As far as data repositories are concerned, this younger cousin of proteomics and genomics is understandably lagging. "It's really at the very early stages of putting these databases together. There's at least on the order of tens of thousands of these molecules of endogenous metabolites," says Siuzdak. "I think the most frustrating part of the databases right now is not their usability, it's that it's very common for us to see a molecule that's very interesting and has great statistics — P values of less than 105 — but ultimately we're not able to identify it because it's totally unique."
Still, significant efforts have been made on the small molecule database front, such as the Siuzdak lab's mass spectra metabolite database, METLIN, as well as the Human Metabolome Database, hosted by the University of Alberta. But they have a long way to go in terms of approaching a comprehensive set of human metabolites. "Both of our databases agree that the number of these metabolites which we've identified is only on the order of about 2,500, not to mention that you have to consider exogenous molecules as well," Siuzdak says. "Our lab … had a paper recently come out where we had spent over nine months identifying one molecule — so that's the real limitation right now in terms of metabolomics: the vast majority of molecules out there that we're observing, we have no idea what they are."

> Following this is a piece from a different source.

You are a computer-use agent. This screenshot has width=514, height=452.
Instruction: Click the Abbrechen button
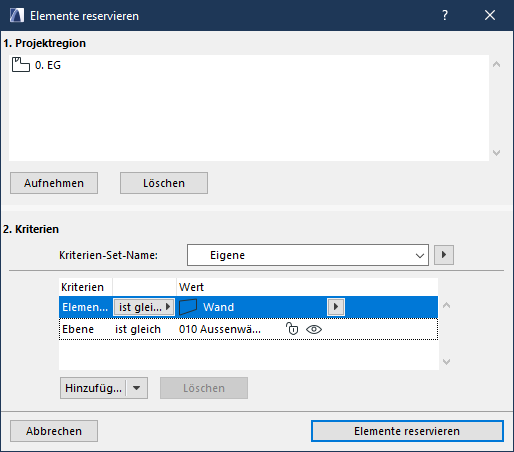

There is also a need for appropriate text mining tools, Fiehn says. "For example, if a researcher is working with five unidentified metabolites in rice, the first question is how many compounds are known in rice. And that is already a question that is hard because you cannot infer it from the genome itself because many, many more small molecules are known than we have known enzymes converting them, so you would have tons of compounds without enzymes attached to them," he says. "So basically what you have to do in metabolomics is go back to literature, and there are, say for rice, 50,000 papers published on rice with small molecules with metabolites. But these are not available to the research in database format — they are available one by one by one."